## Data provided

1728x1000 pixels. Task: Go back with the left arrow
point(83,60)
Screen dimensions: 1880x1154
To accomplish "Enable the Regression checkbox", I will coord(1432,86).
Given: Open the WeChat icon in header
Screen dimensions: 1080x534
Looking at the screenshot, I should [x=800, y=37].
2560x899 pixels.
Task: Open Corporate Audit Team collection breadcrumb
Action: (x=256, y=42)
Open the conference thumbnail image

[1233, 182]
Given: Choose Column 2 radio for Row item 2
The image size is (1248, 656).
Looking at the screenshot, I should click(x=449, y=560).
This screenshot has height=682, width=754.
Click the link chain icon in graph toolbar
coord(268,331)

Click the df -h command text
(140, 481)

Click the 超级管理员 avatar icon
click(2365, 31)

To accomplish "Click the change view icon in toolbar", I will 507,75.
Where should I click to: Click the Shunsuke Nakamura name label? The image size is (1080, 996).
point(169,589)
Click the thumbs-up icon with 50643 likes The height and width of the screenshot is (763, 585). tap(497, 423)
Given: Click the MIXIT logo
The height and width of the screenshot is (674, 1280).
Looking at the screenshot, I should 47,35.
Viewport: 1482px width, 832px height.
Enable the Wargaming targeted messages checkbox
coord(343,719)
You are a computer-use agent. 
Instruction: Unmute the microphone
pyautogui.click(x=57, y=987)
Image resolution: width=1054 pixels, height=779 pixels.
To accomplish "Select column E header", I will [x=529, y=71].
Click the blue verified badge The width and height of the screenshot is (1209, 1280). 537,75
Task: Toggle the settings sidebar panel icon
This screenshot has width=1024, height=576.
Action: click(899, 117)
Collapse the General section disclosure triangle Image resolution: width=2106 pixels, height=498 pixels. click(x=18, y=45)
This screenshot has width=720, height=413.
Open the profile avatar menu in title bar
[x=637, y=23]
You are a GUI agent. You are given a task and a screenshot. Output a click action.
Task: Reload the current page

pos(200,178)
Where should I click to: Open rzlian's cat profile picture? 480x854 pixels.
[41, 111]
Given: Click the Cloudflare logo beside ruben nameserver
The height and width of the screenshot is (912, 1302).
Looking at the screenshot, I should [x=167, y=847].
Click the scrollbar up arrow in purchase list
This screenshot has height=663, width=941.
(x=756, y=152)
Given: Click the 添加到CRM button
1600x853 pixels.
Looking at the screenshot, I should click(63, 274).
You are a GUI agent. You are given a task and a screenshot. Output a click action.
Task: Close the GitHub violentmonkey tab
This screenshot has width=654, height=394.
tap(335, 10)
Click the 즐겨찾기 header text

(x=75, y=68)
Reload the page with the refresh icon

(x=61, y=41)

## Exercise goal
Please copy the listing above verbatim, starting with its first line and continuing through the line with "[1233, 182]".

## Full response
1728x1000 pixels. Task: Go back with the left arrow
point(83,60)
Screen dimensions: 1880x1154
To accomplish "Enable the Regression checkbox", I will coord(1432,86).
Given: Open the WeChat icon in header
Screen dimensions: 1080x534
Looking at the screenshot, I should [x=800, y=37].
2560x899 pixels.
Task: Open Corporate Audit Team collection breadcrumb
Action: (x=256, y=42)
Open the conference thumbnail image

[1233, 182]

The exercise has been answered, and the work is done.